• _PASSAGE PROVIDED_

Happily, NASA has committed to return to Europa for a much closer look. The Europa Clipper mission has been confirmed and will launch between 2023 and 2025. It will do 45 flybys of Europa, coming as close as a few miles. Its job will be to scope out the dimensions of the ocean but also to confirm water plume activity. If it does, it will fly through the plumes and make careful measurements of their composition. None of this would prove life existed, but it would set the stage for a subsequent mission, the Europa Lander, which NASA has proposed but not quite confirmed yet. That lander would have its best shot at confirming life in exactly the way you’d think: taking a microscope and just looking.
Our best idea of what the ocean under Europa’s surface looks like is this:
Titan, Saturn’s largest moon
Titan is a real wild card. Astrobiologists range from those that think it’s the most likely place to discover more life in the Solar System to those that think it’s very unlikely. Even though Titan’s got a thick atmosphere full of organic molecules, its surface is very cold. So cold, in fact, that it has lakes of methane and ethane — basically liquid natural gas.
There’s no particularly good reason to believe that much water exists on Titan, so if there is life there, it would have to be quite different from that on Earth, using really cold hydrocarbons rather than water to live and grow in. But whatever you think of the chances, we’re going there!
On June 27 of this year, NASA approved the Dragonfly mission, which will send a helicopterish, dronish vehicle called a rotorcraft to fly a planned total distance of 108 miles across Titan’s surface. The images by themselves will make the trip worth it, but we’ll also learn a lot more about liquid above and below the surface and any chemical signs that are indicative of life, or at least the ability to host it. Dragonfly launches in 2026 and arrives in 2034. Its adventure will begin like this:
Hard to believe that’s real. Can it be? Ohhh, it be.
And there are many other possibilities...
...even within our own Solar System! There is evidence of varying degrees of liquid water within Triton (Neptune’s largest moon), Pluto (!), Ceres (the largest “asteroid”, actually a dwarf planet), and yes, even good old Mars. I only gave you the most-developed cases above, but life could absolutely be found in any of these other places as well, and efforts are underway to visit or revisit all of them, and I wish I could do all of them justice here.
One way or another, quite possibly within this generation, we’re going to find life somewhere other than Earth.
Don’t doubt it!

• _RECORDED INFORMATION_
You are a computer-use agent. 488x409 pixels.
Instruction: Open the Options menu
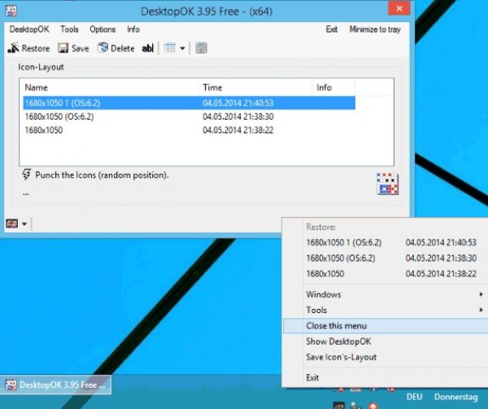[x=102, y=29]
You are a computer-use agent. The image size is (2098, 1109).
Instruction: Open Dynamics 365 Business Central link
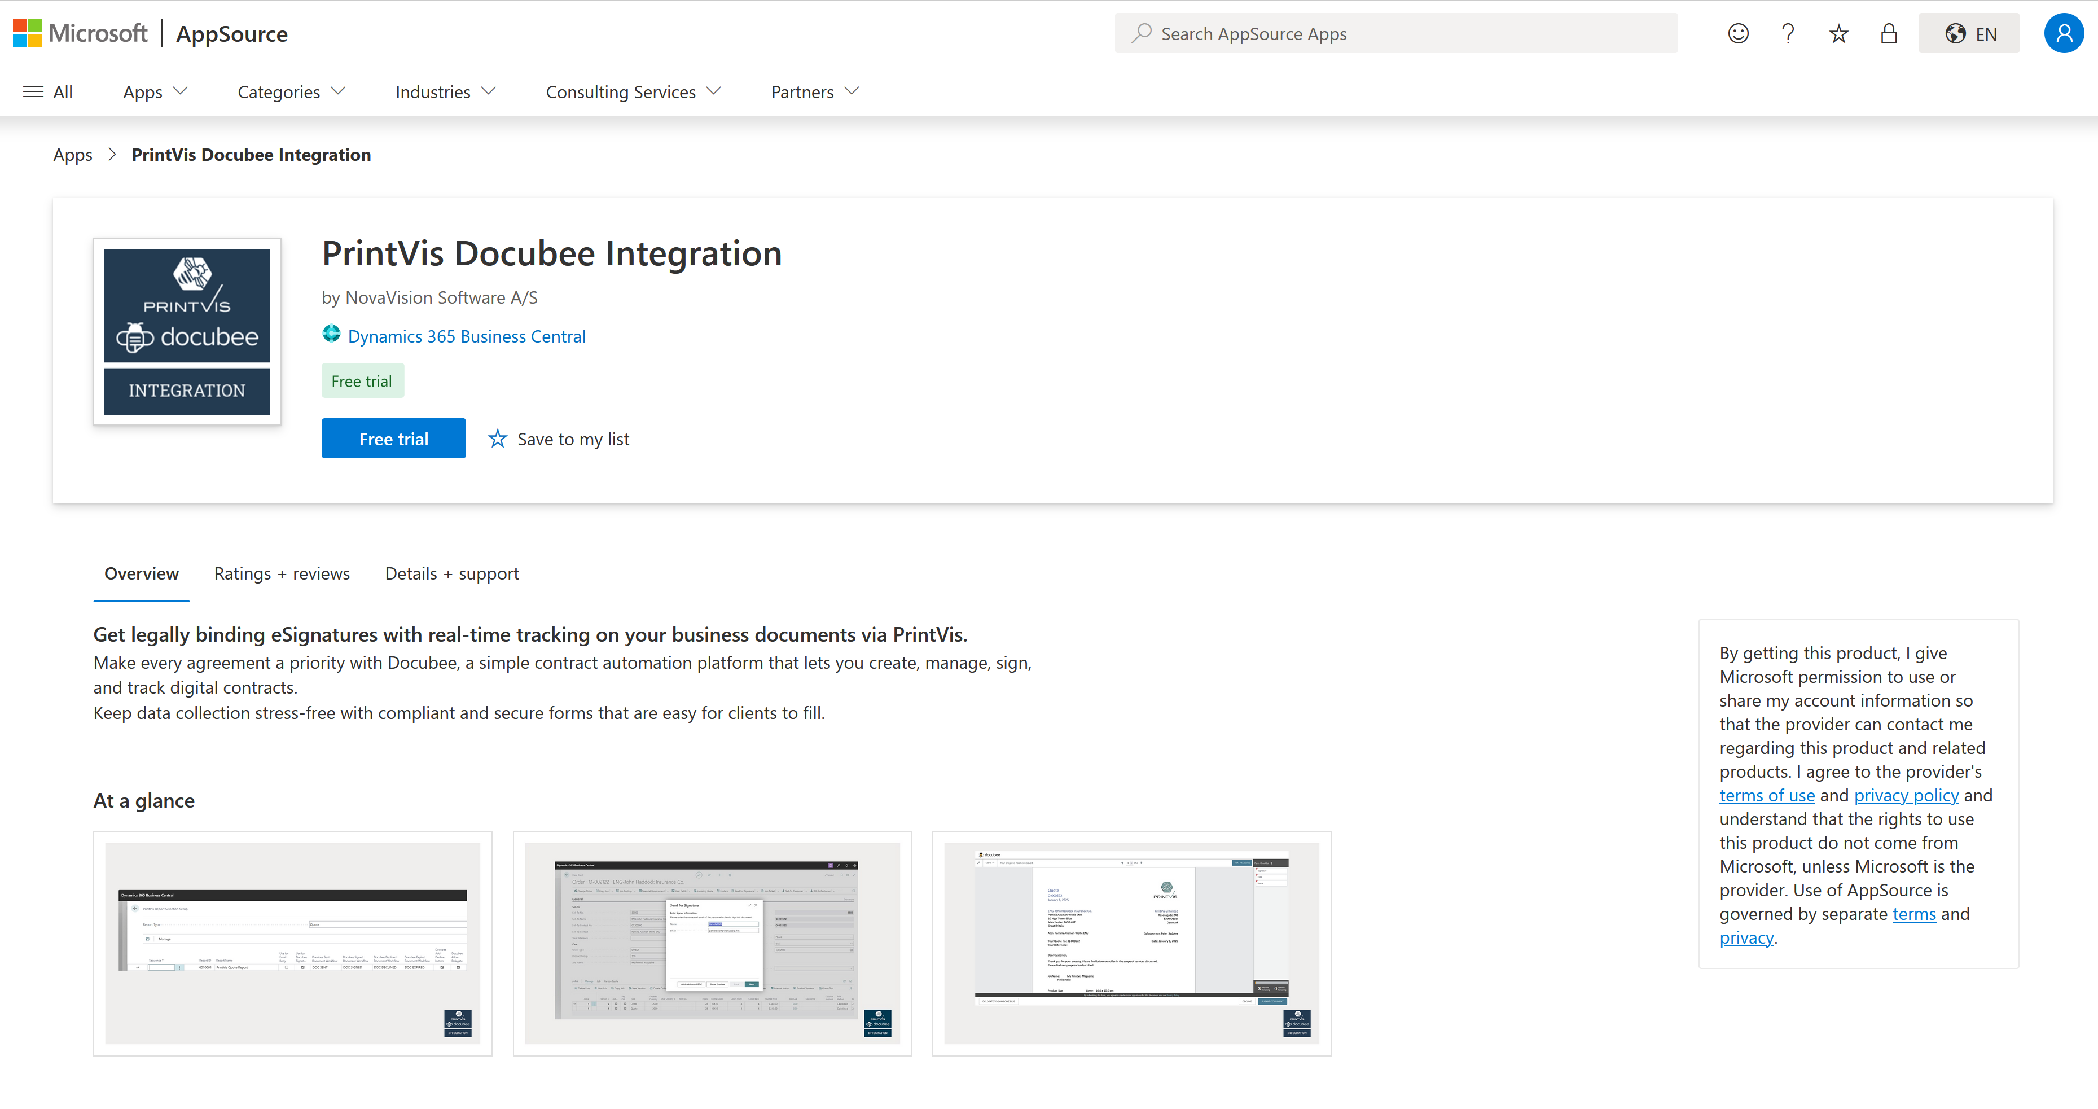467,336
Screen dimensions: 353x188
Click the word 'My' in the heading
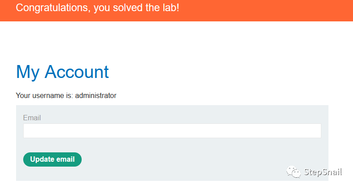[28, 72]
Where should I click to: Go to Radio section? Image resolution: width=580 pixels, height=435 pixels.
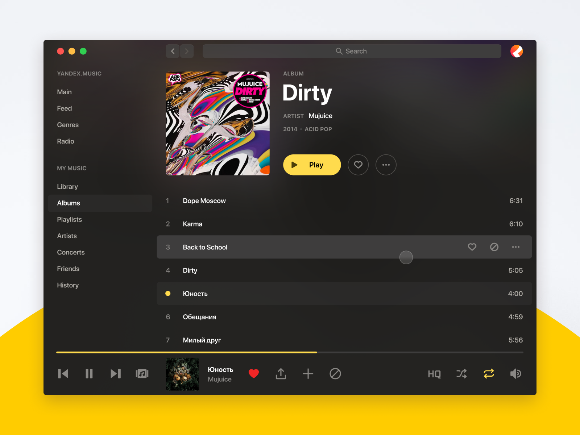click(66, 141)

• _WORK REQUEST A_
Rewrite the passage on the search for life beyond Earth, starting with "Happily, NASA has" and going on through "and just looking.", so that "close passes" takes the place of "flybys".
• _WORK REQUEST B_
Extend the passage on the search for life beyond Earth onward from its final line.

• _ANSWER SECTION A_
Happily, NASA has committed to return to Europa for a much closer look. The Europa Clipper mission has been confirmed and will launch between 2023 and 2025. It will do 45 close passes of Europa, coming as close as a few miles. Its job will be to scope out the dimensions of the ocean but also to confirm water plume activity. If it does, it will fly through the plumes and make careful measurements of their composition. None of this would prove life existed, but it would set the stage for a subsequent mission, the Europa Lander, which NASA has proposed but not quite confirmed yet. That lander would have its best shot at confirming life in exactly the way you’d think: taking a microscope and just looking.

• _ANSWER SECTION B_
If you think all this subsurface life sounds implausible, consider that about 70% of microbial life on Earth lives below the surface, not merely all the way down to the ocean floor, but at least three miles beneath it, and possibly as deep as 12 miles underground. Some findings from the Deep Carbon Observatory, made up of over 1,000 scientists worldwide (the real “Deep State”!), in their research summary entitled “Life in Deep Earth Totals 15 to 23 Billion Tons of Carbon—Hundreds of Times More than Humans”:
- The deep biosphere constitutes a world that can be viewed as a sort of “subterranean Galapagos” and includes members of all three domains of life: bacteria and archaea (microbes with no membrane-bound nucleus), and eukarya (microbes or multicellular organisms with cells that contain a nucleus as well as membrane-bound organelles)
- Deep microbes are often very different from their surface cousins, with life cycles on near-geologic timescales, dining in some cases on nothing more than energy from rocks
- The genetic diversity of life below the surface is comparable to or exceeds that above the surface
- The absolute limits of life on Earth in terms of temperature, pressure, and energy availability have yet to be found. The records continually get broken. A frontrunner for Earth’s hottest organism in the natural world is Geogemma barossii, a single-celled organism thriving in hydrothermal vents on the seafloor. Its cells, tiny microscopic spheres, grow and replicate at 250˚F
- The record depth at which life has been found in the continental subsurface is approximately 5 km; the record in marine waters is 10.5 km from the ocean surface, a depth of extreme pressure; at 4000 meters depth, for example, the pressure is approximately 400 times greater than at sea level
Life is unbelievably resilient, and there are several places right here in our own Solar System where it has everything it needs.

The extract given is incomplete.